◆ To be done
In the items below, change every "Where should I click to:" to "Where do I click to:" and write them all out again with nothing else altered.

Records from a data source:
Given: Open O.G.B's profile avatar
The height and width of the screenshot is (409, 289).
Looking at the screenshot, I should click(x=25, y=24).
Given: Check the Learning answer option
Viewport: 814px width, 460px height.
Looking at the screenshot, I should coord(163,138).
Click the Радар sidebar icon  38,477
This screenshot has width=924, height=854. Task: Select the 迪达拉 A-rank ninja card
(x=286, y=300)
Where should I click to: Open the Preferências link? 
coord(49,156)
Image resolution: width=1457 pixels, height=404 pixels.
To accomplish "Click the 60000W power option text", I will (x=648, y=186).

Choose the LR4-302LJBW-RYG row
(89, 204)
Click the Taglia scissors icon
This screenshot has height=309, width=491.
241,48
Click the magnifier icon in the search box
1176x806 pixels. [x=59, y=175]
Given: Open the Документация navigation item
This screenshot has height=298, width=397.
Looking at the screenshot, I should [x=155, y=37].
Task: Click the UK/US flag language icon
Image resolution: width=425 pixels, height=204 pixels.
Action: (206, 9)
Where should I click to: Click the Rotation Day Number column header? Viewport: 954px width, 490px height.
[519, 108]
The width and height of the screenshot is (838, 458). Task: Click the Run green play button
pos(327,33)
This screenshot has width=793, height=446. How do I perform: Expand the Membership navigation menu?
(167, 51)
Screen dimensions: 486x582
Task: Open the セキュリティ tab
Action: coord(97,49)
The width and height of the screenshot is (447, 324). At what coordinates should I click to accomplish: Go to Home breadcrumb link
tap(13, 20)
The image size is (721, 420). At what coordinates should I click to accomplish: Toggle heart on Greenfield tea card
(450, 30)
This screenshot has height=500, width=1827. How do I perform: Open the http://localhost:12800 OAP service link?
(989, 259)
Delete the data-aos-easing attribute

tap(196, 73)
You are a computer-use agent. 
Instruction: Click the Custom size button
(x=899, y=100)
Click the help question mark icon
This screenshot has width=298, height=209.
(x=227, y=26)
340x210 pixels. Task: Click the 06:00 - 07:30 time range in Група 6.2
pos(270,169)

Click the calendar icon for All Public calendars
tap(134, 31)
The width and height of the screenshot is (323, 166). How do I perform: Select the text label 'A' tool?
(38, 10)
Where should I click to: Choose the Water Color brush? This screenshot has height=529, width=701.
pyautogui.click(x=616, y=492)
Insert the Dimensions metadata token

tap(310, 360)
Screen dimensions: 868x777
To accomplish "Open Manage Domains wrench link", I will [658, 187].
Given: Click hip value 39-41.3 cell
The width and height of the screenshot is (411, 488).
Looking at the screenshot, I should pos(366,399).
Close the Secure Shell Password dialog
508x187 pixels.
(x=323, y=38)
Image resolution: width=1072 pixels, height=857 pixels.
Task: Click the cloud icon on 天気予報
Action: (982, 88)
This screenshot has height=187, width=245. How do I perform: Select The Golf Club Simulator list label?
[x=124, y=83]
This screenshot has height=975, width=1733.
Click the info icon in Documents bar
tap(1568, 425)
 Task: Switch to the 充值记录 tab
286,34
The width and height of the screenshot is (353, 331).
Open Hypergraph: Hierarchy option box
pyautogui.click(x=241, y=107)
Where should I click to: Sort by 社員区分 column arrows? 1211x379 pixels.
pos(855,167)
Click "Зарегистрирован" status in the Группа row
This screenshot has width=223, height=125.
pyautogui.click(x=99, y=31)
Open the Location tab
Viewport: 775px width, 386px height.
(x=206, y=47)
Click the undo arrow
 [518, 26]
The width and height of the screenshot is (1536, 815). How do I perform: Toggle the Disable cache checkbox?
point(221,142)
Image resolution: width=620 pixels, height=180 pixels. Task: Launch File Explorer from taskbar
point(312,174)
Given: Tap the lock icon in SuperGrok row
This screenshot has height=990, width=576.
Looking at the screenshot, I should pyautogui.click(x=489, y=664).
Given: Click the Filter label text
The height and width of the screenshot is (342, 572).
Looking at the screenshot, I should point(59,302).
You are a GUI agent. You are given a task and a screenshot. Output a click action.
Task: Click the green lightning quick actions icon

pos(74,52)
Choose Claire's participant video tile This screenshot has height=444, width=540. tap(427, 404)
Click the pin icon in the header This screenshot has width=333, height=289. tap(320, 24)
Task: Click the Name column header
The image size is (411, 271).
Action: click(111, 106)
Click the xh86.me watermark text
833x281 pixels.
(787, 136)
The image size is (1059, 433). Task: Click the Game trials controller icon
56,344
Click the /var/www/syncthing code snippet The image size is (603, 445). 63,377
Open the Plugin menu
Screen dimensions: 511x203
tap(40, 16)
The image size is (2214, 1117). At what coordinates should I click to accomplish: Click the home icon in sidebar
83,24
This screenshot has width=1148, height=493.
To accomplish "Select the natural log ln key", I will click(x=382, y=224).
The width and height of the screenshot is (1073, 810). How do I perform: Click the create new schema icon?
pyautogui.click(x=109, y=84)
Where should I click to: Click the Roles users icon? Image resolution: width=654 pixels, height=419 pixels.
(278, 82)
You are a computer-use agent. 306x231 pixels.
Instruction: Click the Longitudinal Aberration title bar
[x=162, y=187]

◆ Written response
Given: Open O.G.B's profile avatar
The height and width of the screenshot is (409, 289).
Looking at the screenshot, I should click(x=25, y=24).
Given: Check the Learning answer option
Viewport: 814px width, 460px height.
Looking at the screenshot, I should coord(163,138).
Click the Радар sidebar icon  38,477
This screenshot has width=924, height=854. Task: Select the 迪达拉 A-rank ninja card
(x=286, y=300)
Where do I click to: Open the Preferências link? 
coord(49,156)
Image resolution: width=1457 pixels, height=404 pixels.
To accomplish "Click the 60000W power option text", I will (x=648, y=186).

Choose the LR4-302LJBW-RYG row
(89, 204)
Click the Taglia scissors icon
This screenshot has height=309, width=491.
241,48
Click the magnifier icon in the search box
1176x806 pixels. [x=59, y=175]
Given: Open the Документация navigation item
This screenshot has height=298, width=397.
Looking at the screenshot, I should [x=155, y=37].
Task: Click the UK/US flag language icon
Image resolution: width=425 pixels, height=204 pixels.
Action: (206, 9)
Where do I click to: Click the Rotation Day Number column header? Viewport: 954px width, 490px height.
[519, 108]
The width and height of the screenshot is (838, 458). Task: Click the Run green play button
pos(327,33)
This screenshot has width=793, height=446. How do I perform: Expand the Membership navigation menu?
(167, 51)
Screen dimensions: 486x582
Task: Open the セキュリティ tab
Action: coord(97,49)
The width and height of the screenshot is (447, 324). At what coordinates should I click to accomplish: Go to Home breadcrumb link
tap(13, 20)
The image size is (721, 420). At what coordinates should I click to accomplish: Toggle heart on Greenfield tea card
(450, 30)
This screenshot has height=500, width=1827. How do I perform: Open the http://localhost:12800 OAP service link?
(989, 259)
Delete the data-aos-easing attribute

tap(196, 73)
You are a computer-use agent. 
Instruction: Click the Custom size button
(x=899, y=100)
Click the help question mark icon
This screenshot has width=298, height=209.
(x=227, y=26)
340x210 pixels. Task: Click the 06:00 - 07:30 time range in Група 6.2
pos(270,169)

Click the calendar icon for All Public calendars
tap(134, 31)
The width and height of the screenshot is (323, 166). How do I perform: Select the text label 'A' tool?
(38, 10)
Where do I click to: Choose the Water Color brush? This screenshot has height=529, width=701.
pyautogui.click(x=616, y=492)
Insert the Dimensions metadata token

tap(310, 360)
Screen dimensions: 868x777
To accomplish "Open Manage Domains wrench link", I will [658, 187].
Given: Click hip value 39-41.3 cell
The width and height of the screenshot is (411, 488).
Looking at the screenshot, I should pos(366,399).
Close the Secure Shell Password dialog
508x187 pixels.
(x=323, y=38)
Image resolution: width=1072 pixels, height=857 pixels.
Task: Click the cloud icon on 天気予報
Action: (982, 88)
This screenshot has height=187, width=245. How do I perform: Select The Golf Club Simulator list label?
[x=124, y=83]
This screenshot has height=975, width=1733.
Click the info icon in Documents bar
tap(1568, 425)
 Task: Switch to the 充值记录 tab
286,34
The width and height of the screenshot is (353, 331).
Open Hypergraph: Hierarchy option box
pyautogui.click(x=241, y=107)
Where do I click to: Sort by 社員区分 column arrows? 1211x379 pixels.
pos(855,167)
Click "Зарегистрирован" status in the Группа row
This screenshot has width=223, height=125.
pyautogui.click(x=99, y=31)
Open the Location tab
Viewport: 775px width, 386px height.
(x=206, y=47)
Click the undo arrow
 [518, 26]
The width and height of the screenshot is (1536, 815). How do I perform: Toggle the Disable cache checkbox?
point(221,142)
Image resolution: width=620 pixels, height=180 pixels. Task: Launch File Explorer from taskbar
point(312,174)
Given: Tap the lock icon in SuperGrok row
This screenshot has height=990, width=576.
Looking at the screenshot, I should pyautogui.click(x=489, y=664).
Given: Click the Filter label text
The height and width of the screenshot is (342, 572).
Looking at the screenshot, I should point(59,302).
You are a GUI agent. You are given a task and a screenshot. Output a click action.
Task: Click the green lightning quick actions icon

pos(74,52)
Choose Claire's participant video tile This screenshot has height=444, width=540. tap(427, 404)
Click the pin icon in the header This screenshot has width=333, height=289. tap(320, 24)
Task: Click the Name column header
The image size is (411, 271).
Action: click(111, 106)
Click the xh86.me watermark text
833x281 pixels.
(787, 136)
The image size is (1059, 433). Task: Click the Game trials controller icon
56,344
Click the /var/www/syncthing code snippet The image size is (603, 445). 63,377
Open the Plugin menu
Screen dimensions: 511x203
tap(40, 16)
The image size is (2214, 1117). At what coordinates should I click to accomplish: Click the home icon in sidebar
83,24
This screenshot has width=1148, height=493.
To accomplish "Select the natural log ln key", I will click(x=382, y=224).
The width and height of the screenshot is (1073, 810). How do I perform: Click the create new schema icon?
pyautogui.click(x=109, y=84)
Where do I click to: Click the Roles users icon? Image resolution: width=654 pixels, height=419 pixels.
(278, 82)
You are a computer-use agent. 306x231 pixels.
Instruction: Click the Longitudinal Aberration title bar
[x=162, y=187]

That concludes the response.